_TASK DESCRIPTION_. Once the pictures are removed, restate the listing word for word.

_MATERIAL SHOWN_.
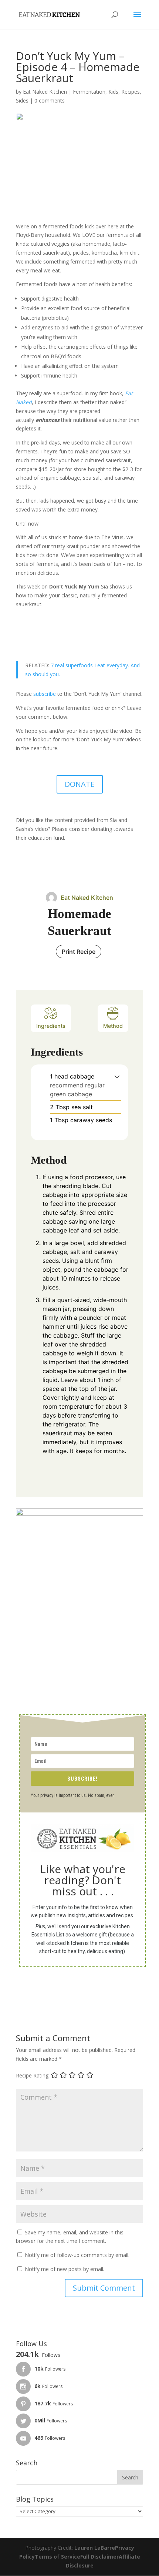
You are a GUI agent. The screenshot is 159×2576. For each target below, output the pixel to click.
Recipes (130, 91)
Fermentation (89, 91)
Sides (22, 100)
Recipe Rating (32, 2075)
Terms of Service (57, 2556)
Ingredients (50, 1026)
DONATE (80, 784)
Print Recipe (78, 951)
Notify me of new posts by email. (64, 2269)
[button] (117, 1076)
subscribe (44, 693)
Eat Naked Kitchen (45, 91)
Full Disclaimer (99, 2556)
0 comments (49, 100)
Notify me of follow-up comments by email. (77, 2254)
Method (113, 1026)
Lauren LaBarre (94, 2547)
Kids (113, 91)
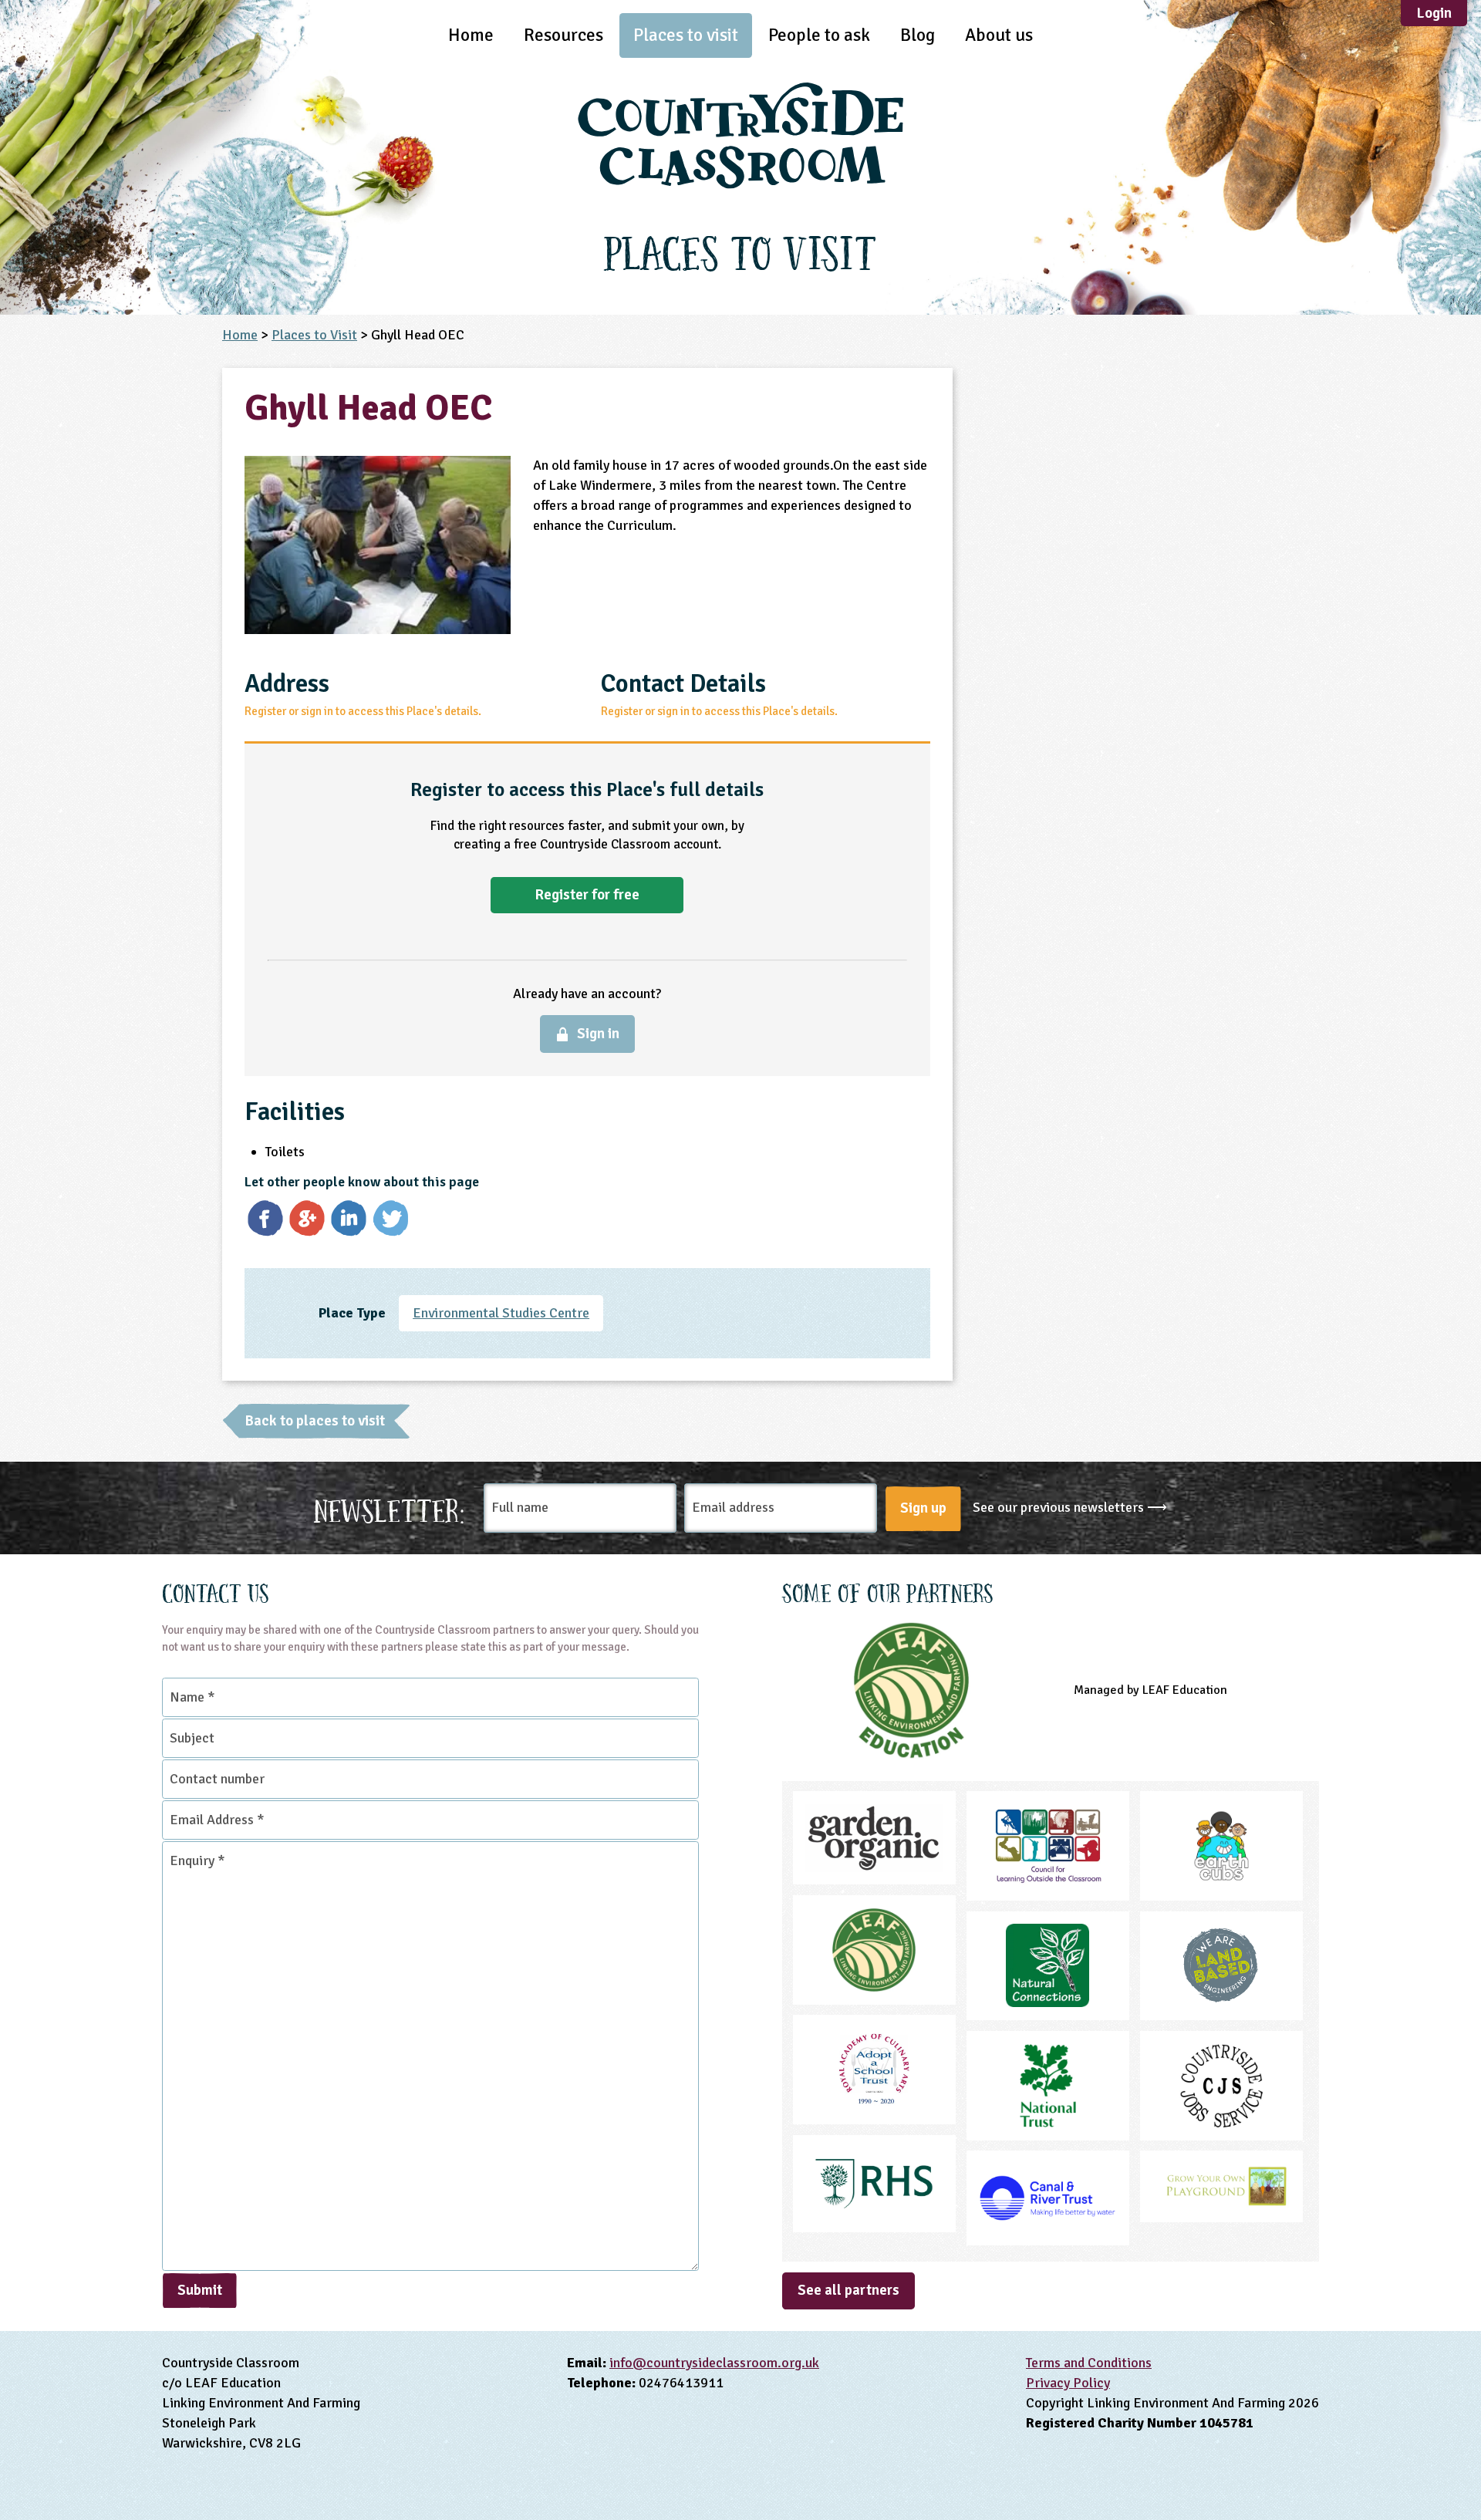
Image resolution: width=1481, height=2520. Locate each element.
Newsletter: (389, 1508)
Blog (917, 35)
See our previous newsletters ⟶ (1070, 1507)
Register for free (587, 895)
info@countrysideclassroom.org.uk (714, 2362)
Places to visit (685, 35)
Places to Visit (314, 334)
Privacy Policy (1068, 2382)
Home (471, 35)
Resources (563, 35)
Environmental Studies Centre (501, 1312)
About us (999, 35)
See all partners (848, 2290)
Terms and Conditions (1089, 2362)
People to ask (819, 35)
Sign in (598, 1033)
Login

_ANSWER SECTION_.
You are a GUI agent. The screenshot is 159×2576. For each target below, output the pixel to click.
Recipes (130, 91)
Fermentation (89, 91)
Sides (22, 100)
Recipe Rating (32, 2075)
Terms of Service (57, 2556)
Ingredients (50, 1026)
DONATE (80, 784)
Print Recipe (78, 951)
Notify me of new posts by email. (64, 2269)
[button] (117, 1076)
subscribe (44, 693)
Eat Naked Kitchen (45, 91)
Full Disclaimer (99, 2556)
0 comments (49, 100)
Notify me of follow-up comments by email. (77, 2254)
Method (113, 1026)
Lauren LaBarre (94, 2547)
Kids (113, 91)
Image resolution: width=1481, height=2520. Locate each element.
Newsletter: (389, 1508)
Blog (917, 35)
See our previous newsletters ⟶ (1070, 1507)
Register for free (587, 895)
info@countrysideclassroom.org.uk (714, 2362)
Places to visit (685, 35)
Places to Visit (314, 334)
Privacy Policy (1068, 2382)
Home (471, 35)
Resources (563, 35)
Environmental Studies Centre (501, 1312)
About us (999, 35)
See all partners (848, 2290)
Terms and Conditions (1089, 2362)
People to ask (819, 35)
Sign in (598, 1033)
Login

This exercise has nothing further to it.